If you love maple and apple pie, this sweet treat will satisfy all of your cravings and then some. This is a classic dutch apple pie catapulted into the sweetness stratosphere by the addition of granulated maple sugar. We’ll be using a refrigerated pie crust, which adds the flakiness you expect in an apple pie.
As a fair warning, this recipe calls for MAPLE SUGAR. Maple sugar is available in a lot of major retail stores but you probably won’t find it in smaller local stores. The good news is that maple sugar is available online. While preparing this page I checked online and found maple sugar available for shipping from Walmart, Target, and Amazon. Sometimes it’s listed as granulated or powdered maple sugar.
Several companies offer organic maple ugar. I live in New England and see 1000s of maple trees every day. There are at least 20 maple farms within an hour drive of my house. The recent trend toward buying only organic foods is ironic when it comes to maple sugar. Maple sugar is produced from maple trees. None of our maple farms use chemicals or pesticides on their trees. Maples trees grown to be 100s of years old without the use of chemicals. Thanks to nature, their syrups and sugars are naturally organic even if the companies don’t label them as such.

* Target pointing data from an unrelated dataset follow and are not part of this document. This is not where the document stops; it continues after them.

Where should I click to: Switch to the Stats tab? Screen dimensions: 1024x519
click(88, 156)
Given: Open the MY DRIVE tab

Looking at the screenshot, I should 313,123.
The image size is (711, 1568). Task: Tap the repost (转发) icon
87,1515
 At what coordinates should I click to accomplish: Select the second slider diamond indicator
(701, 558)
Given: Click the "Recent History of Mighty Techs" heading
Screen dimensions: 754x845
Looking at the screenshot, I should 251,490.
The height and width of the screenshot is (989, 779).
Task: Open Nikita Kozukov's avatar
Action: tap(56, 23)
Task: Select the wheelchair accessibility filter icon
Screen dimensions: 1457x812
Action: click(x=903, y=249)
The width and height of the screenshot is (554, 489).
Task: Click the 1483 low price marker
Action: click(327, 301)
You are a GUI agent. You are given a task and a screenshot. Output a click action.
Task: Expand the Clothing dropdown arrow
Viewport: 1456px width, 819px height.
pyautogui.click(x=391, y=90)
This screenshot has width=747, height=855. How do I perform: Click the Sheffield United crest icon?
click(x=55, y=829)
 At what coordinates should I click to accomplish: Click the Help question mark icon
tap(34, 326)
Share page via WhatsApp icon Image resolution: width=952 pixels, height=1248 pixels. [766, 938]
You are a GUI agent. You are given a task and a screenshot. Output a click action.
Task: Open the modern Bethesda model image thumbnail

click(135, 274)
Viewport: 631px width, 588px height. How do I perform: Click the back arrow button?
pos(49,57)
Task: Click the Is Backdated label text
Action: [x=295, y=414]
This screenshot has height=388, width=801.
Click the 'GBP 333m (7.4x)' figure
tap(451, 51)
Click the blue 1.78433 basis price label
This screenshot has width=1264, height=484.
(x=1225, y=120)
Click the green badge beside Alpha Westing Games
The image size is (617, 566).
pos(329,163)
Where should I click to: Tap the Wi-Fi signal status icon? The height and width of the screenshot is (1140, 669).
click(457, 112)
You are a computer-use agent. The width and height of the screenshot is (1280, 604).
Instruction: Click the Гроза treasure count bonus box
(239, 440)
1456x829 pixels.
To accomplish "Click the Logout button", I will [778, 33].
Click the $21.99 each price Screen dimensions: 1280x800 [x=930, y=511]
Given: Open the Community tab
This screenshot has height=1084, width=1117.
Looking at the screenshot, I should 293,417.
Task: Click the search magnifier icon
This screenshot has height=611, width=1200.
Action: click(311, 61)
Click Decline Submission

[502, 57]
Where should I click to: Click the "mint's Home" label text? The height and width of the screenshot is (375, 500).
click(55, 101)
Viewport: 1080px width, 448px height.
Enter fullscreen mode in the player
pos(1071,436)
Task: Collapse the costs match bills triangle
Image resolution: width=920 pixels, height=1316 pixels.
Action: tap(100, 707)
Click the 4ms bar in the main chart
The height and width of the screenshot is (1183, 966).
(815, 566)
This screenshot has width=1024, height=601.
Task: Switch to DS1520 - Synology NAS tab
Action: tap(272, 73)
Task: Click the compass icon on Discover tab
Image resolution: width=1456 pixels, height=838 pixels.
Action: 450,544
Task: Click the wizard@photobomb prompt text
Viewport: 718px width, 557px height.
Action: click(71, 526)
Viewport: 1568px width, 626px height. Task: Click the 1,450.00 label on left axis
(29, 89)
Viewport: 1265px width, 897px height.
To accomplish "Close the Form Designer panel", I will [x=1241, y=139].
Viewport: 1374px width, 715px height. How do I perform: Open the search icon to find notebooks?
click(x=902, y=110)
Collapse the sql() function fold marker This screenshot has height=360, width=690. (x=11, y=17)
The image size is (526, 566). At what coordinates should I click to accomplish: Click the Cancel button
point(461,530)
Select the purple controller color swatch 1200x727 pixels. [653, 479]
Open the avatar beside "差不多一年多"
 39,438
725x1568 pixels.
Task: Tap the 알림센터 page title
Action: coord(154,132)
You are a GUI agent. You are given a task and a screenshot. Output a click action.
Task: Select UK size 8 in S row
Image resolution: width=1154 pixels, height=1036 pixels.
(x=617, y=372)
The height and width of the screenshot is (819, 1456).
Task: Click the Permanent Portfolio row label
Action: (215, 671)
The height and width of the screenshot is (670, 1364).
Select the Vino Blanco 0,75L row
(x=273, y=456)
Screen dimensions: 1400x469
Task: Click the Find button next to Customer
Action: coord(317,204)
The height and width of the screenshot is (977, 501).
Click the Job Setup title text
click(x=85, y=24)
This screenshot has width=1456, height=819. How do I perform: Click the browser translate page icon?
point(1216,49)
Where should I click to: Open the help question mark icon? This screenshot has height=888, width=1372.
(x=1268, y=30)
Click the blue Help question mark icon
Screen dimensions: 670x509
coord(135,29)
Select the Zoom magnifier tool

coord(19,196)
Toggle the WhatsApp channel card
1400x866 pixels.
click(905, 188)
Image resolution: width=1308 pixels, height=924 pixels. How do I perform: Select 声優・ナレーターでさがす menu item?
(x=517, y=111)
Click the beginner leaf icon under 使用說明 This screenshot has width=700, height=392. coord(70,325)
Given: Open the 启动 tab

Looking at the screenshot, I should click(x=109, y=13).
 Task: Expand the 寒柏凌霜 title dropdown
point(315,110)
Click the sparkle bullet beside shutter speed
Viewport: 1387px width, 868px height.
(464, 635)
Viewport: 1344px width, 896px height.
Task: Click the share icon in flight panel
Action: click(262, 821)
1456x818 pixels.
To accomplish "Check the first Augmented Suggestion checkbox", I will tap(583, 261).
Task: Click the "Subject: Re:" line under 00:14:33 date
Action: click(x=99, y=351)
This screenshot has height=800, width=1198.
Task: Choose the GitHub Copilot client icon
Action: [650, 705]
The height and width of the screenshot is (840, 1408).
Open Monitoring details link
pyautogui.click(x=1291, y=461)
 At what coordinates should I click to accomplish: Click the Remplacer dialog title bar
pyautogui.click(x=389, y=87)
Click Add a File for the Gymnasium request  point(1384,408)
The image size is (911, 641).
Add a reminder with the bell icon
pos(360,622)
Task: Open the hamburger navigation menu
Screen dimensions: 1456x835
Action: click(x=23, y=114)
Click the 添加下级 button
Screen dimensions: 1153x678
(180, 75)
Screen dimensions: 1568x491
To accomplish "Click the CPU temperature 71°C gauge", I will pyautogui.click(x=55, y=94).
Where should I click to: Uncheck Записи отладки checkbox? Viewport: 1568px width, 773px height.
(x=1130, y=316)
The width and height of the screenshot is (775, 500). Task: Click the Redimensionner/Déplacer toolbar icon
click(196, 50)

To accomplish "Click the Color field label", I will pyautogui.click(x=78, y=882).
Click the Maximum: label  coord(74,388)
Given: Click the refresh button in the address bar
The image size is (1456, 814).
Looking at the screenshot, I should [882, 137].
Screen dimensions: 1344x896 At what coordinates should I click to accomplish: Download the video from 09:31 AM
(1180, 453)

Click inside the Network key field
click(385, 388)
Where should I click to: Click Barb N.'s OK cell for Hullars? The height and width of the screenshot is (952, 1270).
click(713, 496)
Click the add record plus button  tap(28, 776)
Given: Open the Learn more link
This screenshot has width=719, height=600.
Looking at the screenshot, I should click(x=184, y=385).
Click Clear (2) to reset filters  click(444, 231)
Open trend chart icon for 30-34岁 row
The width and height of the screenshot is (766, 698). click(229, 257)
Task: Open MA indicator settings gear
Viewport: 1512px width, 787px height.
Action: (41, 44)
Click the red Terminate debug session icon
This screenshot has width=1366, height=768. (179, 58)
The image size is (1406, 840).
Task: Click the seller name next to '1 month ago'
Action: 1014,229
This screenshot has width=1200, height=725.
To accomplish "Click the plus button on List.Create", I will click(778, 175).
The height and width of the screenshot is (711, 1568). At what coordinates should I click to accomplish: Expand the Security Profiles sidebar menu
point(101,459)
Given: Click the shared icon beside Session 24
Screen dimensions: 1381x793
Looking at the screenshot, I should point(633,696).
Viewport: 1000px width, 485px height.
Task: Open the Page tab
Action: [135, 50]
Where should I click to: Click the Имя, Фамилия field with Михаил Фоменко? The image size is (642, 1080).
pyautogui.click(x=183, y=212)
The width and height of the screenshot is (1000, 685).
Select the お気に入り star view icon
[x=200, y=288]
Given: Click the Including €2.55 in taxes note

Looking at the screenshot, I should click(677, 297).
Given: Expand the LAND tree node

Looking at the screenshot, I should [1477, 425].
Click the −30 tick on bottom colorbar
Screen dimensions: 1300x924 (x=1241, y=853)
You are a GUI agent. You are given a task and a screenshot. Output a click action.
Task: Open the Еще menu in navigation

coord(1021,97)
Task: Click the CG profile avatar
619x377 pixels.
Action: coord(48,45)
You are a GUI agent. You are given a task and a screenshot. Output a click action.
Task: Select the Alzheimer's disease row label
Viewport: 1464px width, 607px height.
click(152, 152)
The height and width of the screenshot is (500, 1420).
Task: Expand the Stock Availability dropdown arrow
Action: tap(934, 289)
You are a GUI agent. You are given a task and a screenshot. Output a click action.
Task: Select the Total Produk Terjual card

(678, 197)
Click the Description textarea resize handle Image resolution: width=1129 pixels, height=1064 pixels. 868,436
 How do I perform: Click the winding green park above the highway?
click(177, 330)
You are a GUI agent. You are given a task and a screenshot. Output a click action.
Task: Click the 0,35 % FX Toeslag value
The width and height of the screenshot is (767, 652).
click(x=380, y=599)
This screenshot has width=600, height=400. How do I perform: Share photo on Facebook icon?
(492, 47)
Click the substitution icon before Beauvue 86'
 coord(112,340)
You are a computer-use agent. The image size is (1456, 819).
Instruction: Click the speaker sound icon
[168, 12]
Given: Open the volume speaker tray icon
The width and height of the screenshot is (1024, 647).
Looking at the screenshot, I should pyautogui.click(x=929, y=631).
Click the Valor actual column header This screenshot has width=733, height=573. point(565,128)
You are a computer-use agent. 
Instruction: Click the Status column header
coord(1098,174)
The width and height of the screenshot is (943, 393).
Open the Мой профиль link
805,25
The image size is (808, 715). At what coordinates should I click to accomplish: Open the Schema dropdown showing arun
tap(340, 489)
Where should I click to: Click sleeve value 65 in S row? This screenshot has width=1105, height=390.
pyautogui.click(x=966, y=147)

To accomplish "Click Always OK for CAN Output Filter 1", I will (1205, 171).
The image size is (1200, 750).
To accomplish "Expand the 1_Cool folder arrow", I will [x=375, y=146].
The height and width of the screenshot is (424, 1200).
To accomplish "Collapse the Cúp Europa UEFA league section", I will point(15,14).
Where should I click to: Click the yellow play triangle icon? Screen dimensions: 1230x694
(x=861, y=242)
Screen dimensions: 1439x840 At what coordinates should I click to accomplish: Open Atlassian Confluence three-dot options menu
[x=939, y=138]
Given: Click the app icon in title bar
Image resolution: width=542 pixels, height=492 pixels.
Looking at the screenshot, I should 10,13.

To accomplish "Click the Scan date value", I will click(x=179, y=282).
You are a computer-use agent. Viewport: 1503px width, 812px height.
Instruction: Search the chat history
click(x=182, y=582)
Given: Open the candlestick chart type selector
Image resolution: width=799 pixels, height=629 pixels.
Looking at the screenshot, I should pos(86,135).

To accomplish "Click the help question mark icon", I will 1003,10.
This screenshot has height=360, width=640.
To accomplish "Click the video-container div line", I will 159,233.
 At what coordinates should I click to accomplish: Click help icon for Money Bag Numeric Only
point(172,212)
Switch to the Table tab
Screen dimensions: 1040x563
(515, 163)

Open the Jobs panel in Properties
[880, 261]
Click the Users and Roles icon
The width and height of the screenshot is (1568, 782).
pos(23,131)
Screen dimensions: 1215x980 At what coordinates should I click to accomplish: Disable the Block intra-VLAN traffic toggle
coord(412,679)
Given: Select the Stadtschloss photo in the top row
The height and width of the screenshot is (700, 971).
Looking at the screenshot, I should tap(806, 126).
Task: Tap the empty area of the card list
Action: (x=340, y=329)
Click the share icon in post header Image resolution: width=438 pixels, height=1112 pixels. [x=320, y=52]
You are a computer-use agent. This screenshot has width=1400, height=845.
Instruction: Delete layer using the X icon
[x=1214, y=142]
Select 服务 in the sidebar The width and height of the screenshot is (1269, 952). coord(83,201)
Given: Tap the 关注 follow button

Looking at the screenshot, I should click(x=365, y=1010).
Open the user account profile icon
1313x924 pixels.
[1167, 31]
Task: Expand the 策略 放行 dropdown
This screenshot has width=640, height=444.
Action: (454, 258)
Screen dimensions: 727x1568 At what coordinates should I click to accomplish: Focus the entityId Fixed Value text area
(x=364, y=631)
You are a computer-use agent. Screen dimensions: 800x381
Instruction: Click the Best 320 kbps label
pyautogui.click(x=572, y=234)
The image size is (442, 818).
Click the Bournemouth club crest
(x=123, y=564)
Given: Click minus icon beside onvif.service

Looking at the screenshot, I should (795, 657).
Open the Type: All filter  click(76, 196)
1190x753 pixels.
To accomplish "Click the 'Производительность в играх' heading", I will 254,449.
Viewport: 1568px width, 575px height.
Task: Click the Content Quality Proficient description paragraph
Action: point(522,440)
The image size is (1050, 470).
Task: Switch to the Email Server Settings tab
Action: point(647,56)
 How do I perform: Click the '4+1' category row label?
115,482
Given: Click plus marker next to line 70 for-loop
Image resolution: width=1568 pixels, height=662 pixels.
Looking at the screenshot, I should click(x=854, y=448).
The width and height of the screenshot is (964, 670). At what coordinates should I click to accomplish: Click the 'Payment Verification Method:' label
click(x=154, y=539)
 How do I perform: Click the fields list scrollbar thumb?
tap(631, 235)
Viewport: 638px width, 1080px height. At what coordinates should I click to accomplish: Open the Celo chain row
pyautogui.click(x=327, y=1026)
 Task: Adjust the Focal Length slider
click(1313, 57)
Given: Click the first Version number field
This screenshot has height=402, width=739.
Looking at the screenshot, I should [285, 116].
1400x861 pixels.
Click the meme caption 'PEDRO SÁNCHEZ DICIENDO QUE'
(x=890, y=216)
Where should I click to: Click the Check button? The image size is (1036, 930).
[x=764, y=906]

If you’re unable to find maple sugar, you can use either maple syrup or light brown sugar. You can substitute light brown sugar for the maple sugar in equal amounts. If you use maple syrup, you should add additional flour (or cornstarch) to the recipe. The filling for this recipe calls for 1/4 cup of maple sugar and 3 tablespoons of all-purpose flour. If you use maple syrup, add 1/4 cup of the syrup and increase the flour to 5 tablespoons. Same thing with the topping. Instead of 3/4 cup of flour you might want to increase the flour to a full cup.
Easy Maple Apple Crumb Pie Recipe
Utensils & Equipment
- 1 9-inch deep dish pie plate
- 1 wire cooling rack
- 1 large bowl
- 1 medium bowl
- 1 small bowl
- 1 wire whisk
- 1 vegetable peeler or knife
- 1 apple corer and slicer
- 1 pastry cutter optional
Ingredients List
Filling
- 6 apples large
- 1/4 cup maple sugar
- 1/4 cup light brown sugar
- 3 Tbsp all-purpose flour
- 2 Tbsp lemon juice
- 1 tsp ground cinnamon
- 1/2 tsp nutmeg
Crumb Topping
- 3/4 cup all-purpose flour
- 3/4 cup maple sugar
- 1/2 tsp ground cinnamon
- 5 Tbsp butter preferably frozen
Instructions
Preheat Oven
- Preheat oven to 400℉.
- Place a sheet of aluminum foil on the bottom rack, directly under where you'll be placing the pie. This is to catch any juices that seep from the pie while baking.
Prepare The Crust
- Refrigerated pie crusts should sit at room temperature for 15-20 minutes or as directed on the box. This is to allow the dough to soften so it doesn't crack while being unrolled.
- Place the crust in the pie plate and flute or crimp the edge to create a scalloped look.
Prepare The Filling
- Core and peel the apples. Cut some of the slices into smaller pieces to fill any voids when assembling the pie.
- In a small mixing bowl thoroughly mix together the brown sugar, maple sugar, cinnamon and nutmeg.
- In a large mixing bowl, toss the apples in the lemon juice then sprinkle the sugar mixture over the apples.
- Toss the apples until well coated. It's best to use your hands to toss the apples but a spoon will work.
- Pour the apples into the crust. Use the smaller pieces to fill any spaces around the edge or between slices.
Prepare The Topping
- Cut the 5 Tbsp of butter into five pieces then cut each piece into quarters.
- In medium mixing bowl add the cubed butter, flour, maple sugar, and cinnamon.
- Mix well with pastry cutter or a fork until crumbles start to form. Do not use your hands to mix the topping or your body heat will melt the butter.
- Topping is properly mixed when the crumbles resemble chunks of granola.
- Sprinkle or spoon the topping over the apple mixture then press the topping into the apples.
Bake
- Bake at 400℉ for 50 – 55 minutes.
- Pie is done when topping is dark brown and the filling starts to bubble.
Cool Down
- Allow to sit on wire cooling rack for at least 3 hours.
- If you cut the pie before it is completely cool, the slices will be messy and runny.